[Dataset excerpts]
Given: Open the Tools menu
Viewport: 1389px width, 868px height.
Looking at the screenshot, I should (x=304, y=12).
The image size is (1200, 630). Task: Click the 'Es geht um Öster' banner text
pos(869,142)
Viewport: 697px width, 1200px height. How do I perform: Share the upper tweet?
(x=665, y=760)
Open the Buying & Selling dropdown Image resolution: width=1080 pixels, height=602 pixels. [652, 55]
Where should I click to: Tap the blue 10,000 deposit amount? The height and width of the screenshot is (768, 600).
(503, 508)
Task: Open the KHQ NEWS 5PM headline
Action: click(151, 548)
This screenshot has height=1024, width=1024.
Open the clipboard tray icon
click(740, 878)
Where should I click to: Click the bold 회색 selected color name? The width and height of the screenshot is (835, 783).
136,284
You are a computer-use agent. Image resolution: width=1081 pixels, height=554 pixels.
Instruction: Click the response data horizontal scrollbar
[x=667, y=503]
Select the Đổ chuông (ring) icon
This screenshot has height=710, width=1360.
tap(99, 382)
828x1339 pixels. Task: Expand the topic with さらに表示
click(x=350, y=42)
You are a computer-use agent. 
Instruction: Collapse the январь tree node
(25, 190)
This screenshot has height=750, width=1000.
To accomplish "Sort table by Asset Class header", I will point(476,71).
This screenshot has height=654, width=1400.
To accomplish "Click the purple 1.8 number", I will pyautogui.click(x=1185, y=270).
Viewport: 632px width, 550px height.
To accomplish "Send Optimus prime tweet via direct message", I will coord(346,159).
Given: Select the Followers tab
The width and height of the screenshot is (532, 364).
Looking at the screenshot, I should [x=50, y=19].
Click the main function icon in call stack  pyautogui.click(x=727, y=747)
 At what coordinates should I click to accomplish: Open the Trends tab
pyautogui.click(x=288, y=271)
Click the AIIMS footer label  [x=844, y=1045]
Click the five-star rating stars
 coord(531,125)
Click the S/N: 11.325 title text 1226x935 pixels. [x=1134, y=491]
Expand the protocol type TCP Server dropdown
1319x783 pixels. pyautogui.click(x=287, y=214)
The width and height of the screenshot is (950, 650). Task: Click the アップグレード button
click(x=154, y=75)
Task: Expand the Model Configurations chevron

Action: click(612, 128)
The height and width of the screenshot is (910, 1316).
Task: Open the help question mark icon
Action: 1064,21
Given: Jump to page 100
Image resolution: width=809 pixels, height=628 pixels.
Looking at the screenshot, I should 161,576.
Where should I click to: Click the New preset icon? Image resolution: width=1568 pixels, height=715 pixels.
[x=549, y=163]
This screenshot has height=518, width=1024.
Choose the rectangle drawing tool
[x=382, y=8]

## Problem to work on:
Going line by line through the entries above, count each line that has the word "will", then state the count alone.

## Result of the task:
3